Goal of the exercise: Reproduce the data below verbatim, from the line with "Screen dimensions: 800x600" to the line with "pos(1214,21)", including both of those lines.

Element and text position data
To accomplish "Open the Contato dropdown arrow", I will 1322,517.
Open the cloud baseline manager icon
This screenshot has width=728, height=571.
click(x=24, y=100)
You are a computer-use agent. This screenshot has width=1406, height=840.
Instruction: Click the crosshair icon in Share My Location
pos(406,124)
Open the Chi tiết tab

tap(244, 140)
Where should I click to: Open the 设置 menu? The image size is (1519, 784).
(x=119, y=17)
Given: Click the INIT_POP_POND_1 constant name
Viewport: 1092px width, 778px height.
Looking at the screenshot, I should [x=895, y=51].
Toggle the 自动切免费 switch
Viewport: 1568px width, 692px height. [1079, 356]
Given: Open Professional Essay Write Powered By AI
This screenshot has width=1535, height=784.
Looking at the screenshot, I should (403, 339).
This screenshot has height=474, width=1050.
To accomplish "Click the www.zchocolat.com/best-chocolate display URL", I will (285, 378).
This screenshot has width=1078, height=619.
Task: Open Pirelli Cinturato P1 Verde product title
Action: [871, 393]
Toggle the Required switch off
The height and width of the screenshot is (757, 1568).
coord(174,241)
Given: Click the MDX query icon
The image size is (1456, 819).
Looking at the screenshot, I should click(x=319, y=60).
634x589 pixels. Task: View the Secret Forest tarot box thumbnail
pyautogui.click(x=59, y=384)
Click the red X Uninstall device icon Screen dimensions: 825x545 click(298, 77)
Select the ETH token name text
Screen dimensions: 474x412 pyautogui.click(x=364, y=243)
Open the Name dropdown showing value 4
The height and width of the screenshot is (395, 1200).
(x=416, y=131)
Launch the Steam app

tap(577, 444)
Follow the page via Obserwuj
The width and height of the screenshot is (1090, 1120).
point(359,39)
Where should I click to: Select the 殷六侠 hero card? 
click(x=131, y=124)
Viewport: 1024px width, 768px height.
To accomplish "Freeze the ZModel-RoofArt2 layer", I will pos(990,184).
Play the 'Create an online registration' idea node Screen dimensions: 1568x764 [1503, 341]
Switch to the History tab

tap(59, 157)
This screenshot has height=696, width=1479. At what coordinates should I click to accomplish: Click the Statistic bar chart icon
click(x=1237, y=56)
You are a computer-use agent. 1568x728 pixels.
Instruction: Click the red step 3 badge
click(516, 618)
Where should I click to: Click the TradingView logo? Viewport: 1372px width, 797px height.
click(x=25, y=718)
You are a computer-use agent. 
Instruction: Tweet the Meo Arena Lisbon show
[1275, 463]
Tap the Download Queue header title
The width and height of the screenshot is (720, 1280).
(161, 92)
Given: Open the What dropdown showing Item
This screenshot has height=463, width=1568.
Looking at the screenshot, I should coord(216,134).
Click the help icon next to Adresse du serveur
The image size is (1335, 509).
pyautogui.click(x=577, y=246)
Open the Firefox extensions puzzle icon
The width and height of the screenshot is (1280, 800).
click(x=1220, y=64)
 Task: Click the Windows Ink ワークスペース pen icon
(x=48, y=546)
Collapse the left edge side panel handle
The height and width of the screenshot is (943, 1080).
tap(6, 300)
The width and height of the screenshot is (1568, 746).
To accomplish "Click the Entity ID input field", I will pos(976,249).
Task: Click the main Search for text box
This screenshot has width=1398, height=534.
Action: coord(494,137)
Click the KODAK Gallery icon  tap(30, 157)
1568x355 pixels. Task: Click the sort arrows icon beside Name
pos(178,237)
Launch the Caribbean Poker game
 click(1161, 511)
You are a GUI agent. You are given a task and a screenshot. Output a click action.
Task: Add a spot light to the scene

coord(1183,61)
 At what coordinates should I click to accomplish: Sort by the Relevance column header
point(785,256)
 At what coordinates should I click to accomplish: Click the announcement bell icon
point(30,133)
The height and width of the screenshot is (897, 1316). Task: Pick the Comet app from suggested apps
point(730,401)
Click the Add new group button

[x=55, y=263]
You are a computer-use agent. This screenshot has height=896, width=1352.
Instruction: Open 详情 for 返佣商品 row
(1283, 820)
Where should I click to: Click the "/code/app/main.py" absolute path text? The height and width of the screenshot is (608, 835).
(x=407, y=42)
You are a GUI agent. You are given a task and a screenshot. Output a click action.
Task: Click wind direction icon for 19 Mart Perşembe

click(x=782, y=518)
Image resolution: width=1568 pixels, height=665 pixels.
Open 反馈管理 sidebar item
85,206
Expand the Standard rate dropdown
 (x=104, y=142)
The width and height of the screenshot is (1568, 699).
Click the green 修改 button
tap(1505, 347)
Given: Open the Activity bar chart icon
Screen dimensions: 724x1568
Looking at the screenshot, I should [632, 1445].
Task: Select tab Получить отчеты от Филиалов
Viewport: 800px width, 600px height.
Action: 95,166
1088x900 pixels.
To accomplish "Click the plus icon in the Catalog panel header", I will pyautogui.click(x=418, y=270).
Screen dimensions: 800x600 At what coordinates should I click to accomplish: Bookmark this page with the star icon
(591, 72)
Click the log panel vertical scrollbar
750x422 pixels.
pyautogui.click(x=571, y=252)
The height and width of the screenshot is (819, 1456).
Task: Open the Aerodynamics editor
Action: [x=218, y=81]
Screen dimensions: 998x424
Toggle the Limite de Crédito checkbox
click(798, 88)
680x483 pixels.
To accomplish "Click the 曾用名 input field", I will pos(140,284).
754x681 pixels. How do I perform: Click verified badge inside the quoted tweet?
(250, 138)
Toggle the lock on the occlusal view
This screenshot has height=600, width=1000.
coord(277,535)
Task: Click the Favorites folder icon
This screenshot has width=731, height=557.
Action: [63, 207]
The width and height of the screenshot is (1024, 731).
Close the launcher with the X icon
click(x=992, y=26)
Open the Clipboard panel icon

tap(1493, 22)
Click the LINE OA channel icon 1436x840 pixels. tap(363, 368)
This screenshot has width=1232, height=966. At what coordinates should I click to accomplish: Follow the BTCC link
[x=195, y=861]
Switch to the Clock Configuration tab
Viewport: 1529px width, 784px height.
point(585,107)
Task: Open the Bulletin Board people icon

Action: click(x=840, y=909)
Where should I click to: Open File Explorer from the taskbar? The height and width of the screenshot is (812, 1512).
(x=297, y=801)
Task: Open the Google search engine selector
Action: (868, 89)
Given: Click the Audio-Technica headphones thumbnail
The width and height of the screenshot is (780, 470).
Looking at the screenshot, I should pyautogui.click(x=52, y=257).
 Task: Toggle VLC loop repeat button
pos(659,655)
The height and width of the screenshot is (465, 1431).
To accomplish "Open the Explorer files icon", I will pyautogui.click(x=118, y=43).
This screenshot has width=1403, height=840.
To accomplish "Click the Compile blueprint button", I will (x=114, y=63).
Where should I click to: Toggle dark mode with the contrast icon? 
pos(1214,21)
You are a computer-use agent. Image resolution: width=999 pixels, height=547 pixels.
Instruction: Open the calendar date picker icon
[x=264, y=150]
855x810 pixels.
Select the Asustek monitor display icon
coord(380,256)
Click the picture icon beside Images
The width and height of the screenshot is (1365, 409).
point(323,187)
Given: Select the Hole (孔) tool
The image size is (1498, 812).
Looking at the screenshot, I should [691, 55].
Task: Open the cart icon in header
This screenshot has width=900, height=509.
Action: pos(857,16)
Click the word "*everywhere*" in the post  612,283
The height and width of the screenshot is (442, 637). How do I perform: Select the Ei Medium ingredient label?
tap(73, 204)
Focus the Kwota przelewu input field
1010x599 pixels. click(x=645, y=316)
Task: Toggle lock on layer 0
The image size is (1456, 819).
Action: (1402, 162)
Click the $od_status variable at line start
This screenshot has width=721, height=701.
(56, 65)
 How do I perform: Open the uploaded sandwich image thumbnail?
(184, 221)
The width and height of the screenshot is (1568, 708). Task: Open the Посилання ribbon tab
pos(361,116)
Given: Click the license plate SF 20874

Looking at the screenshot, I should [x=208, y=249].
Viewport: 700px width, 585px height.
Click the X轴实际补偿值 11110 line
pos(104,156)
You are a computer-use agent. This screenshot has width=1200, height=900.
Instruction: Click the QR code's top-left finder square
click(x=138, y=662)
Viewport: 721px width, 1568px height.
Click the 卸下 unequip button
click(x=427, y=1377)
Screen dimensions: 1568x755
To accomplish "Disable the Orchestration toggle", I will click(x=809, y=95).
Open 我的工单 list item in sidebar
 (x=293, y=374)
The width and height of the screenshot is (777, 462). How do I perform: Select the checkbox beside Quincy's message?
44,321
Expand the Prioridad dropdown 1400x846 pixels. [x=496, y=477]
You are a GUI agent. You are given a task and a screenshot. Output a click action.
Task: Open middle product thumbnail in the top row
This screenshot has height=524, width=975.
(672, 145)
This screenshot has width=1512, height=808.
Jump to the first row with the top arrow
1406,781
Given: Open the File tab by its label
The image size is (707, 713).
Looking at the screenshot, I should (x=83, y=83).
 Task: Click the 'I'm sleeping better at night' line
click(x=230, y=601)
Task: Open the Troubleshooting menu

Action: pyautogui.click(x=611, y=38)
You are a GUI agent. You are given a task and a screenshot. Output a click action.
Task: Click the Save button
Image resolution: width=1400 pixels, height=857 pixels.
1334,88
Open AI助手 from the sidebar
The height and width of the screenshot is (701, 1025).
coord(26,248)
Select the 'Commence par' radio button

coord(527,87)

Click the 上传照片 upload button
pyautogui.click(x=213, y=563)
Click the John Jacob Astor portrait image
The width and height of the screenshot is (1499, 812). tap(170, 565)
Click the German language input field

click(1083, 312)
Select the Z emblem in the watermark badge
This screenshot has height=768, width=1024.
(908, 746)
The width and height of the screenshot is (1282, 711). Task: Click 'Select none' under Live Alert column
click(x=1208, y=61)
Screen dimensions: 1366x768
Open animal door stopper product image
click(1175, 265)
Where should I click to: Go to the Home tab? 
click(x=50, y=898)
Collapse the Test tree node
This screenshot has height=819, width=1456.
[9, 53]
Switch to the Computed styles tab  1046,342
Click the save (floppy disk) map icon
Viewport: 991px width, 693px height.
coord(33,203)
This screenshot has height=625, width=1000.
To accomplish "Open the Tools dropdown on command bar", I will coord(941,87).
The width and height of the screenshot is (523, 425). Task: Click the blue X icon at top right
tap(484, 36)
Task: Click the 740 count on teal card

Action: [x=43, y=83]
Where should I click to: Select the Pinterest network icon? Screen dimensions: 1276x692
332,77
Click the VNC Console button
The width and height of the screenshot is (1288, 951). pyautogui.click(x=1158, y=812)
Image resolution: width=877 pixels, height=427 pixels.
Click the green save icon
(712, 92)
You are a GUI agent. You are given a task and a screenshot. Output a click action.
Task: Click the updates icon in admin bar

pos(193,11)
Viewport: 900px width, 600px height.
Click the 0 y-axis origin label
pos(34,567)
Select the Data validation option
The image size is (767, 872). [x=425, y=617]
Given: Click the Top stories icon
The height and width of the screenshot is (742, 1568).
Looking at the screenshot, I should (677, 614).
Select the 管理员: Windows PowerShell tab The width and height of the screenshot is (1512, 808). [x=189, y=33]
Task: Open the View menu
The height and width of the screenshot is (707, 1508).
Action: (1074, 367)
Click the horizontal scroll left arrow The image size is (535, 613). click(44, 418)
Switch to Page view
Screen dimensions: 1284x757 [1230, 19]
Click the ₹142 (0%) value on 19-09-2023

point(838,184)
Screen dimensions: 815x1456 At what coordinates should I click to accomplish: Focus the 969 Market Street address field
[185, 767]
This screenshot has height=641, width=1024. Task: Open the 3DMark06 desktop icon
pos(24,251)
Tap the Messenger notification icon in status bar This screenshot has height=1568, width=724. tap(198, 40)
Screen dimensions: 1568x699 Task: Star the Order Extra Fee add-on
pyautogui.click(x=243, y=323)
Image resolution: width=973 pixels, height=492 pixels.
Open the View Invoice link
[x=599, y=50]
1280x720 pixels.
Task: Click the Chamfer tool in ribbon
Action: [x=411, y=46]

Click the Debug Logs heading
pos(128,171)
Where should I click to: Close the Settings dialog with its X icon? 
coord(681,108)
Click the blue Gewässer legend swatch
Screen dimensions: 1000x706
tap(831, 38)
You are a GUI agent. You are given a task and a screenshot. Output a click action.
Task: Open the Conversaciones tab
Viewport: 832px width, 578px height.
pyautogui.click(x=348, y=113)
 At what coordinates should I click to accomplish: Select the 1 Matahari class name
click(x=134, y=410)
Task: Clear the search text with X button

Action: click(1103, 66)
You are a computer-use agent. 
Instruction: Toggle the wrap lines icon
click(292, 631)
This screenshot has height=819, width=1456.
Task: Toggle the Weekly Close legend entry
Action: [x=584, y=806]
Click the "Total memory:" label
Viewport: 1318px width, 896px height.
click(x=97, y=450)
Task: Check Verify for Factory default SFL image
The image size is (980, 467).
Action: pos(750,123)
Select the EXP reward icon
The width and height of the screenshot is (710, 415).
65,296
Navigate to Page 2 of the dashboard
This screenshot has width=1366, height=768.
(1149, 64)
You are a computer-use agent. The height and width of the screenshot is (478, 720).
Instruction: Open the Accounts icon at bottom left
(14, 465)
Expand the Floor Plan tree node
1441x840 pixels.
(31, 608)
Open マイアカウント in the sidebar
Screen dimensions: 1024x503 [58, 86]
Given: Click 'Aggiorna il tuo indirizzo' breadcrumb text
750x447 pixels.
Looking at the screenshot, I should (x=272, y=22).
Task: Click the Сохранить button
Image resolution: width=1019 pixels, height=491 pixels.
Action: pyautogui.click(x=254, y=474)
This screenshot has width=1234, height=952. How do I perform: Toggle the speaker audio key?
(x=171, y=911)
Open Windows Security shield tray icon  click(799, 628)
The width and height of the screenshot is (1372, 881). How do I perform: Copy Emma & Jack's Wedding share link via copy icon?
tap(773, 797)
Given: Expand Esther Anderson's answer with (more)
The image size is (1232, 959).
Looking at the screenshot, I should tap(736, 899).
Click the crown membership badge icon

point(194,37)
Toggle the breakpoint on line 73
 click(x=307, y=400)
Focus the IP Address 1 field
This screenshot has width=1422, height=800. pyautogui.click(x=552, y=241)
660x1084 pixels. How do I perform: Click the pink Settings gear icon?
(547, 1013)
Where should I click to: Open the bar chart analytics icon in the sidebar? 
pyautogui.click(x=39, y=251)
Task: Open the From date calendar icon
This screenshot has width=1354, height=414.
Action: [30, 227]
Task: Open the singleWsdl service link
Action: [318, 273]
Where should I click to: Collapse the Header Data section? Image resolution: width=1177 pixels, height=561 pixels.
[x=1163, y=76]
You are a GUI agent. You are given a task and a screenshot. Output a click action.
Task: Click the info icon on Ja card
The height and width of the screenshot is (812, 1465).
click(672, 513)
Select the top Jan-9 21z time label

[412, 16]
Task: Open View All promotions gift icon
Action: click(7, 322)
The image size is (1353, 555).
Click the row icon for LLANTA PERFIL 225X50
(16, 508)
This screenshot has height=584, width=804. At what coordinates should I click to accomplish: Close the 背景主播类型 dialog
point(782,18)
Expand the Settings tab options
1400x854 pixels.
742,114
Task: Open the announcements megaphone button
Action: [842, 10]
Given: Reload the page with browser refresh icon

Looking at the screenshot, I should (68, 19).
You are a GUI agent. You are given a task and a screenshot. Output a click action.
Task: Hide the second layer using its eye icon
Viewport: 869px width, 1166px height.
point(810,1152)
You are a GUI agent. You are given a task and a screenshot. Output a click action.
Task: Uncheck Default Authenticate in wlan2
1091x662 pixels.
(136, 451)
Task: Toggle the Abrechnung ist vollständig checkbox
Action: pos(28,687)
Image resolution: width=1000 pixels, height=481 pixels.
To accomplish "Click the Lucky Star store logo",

Exercise solution:
Screen dimensions: 800x600 At what coordinates should I click to accomplish: Bookmark this page with the star icon
(591, 72)
Click the log panel vertical scrollbar
750x422 pixels.
pyautogui.click(x=571, y=252)
The height and width of the screenshot is (819, 1456).
Task: Open the Aerodynamics editor
Action: [x=218, y=81]
Screen dimensions: 998x424
Toggle the Limite de Crédito checkbox
click(798, 88)
680x483 pixels.
To accomplish "Click the 曾用名 input field", I will pos(140,284).
754x681 pixels. How do I perform: Click verified badge inside the quoted tweet?
(250, 138)
Toggle the lock on the occlusal view
This screenshot has height=600, width=1000.
coord(277,535)
Task: Click the Favorites folder icon
This screenshot has width=731, height=557.
Action: [63, 207]
The width and height of the screenshot is (1024, 731).
Close the launcher with the X icon
click(x=992, y=26)
Open the Clipboard panel icon

tap(1493, 22)
Click the LINE OA channel icon 1436x840 pixels. tap(363, 368)
This screenshot has width=1232, height=966. At what coordinates should I click to accomplish: Follow the BTCC link
[x=195, y=861]
Switch to the Clock Configuration tab
Viewport: 1529px width, 784px height.
point(585,107)
Task: Open the Bulletin Board people icon

Action: click(x=840, y=909)
Where should I click to: Open File Explorer from the taskbar? The height and width of the screenshot is (812, 1512).
(x=297, y=801)
Task: Open the Google search engine selector
Action: (868, 89)
Given: Click the Audio-Technica headphones thumbnail
The width and height of the screenshot is (780, 470).
Looking at the screenshot, I should pyautogui.click(x=52, y=257).
 Task: Toggle VLC loop repeat button
pos(659,655)
The height and width of the screenshot is (465, 1431).
To accomplish "Open the Explorer files icon", I will pyautogui.click(x=118, y=43).
This screenshot has width=1403, height=840.
To accomplish "Click the Compile blueprint button", I will (x=114, y=63).
Where should I click to: Toggle dark mode with the contrast icon? 
pos(1214,21)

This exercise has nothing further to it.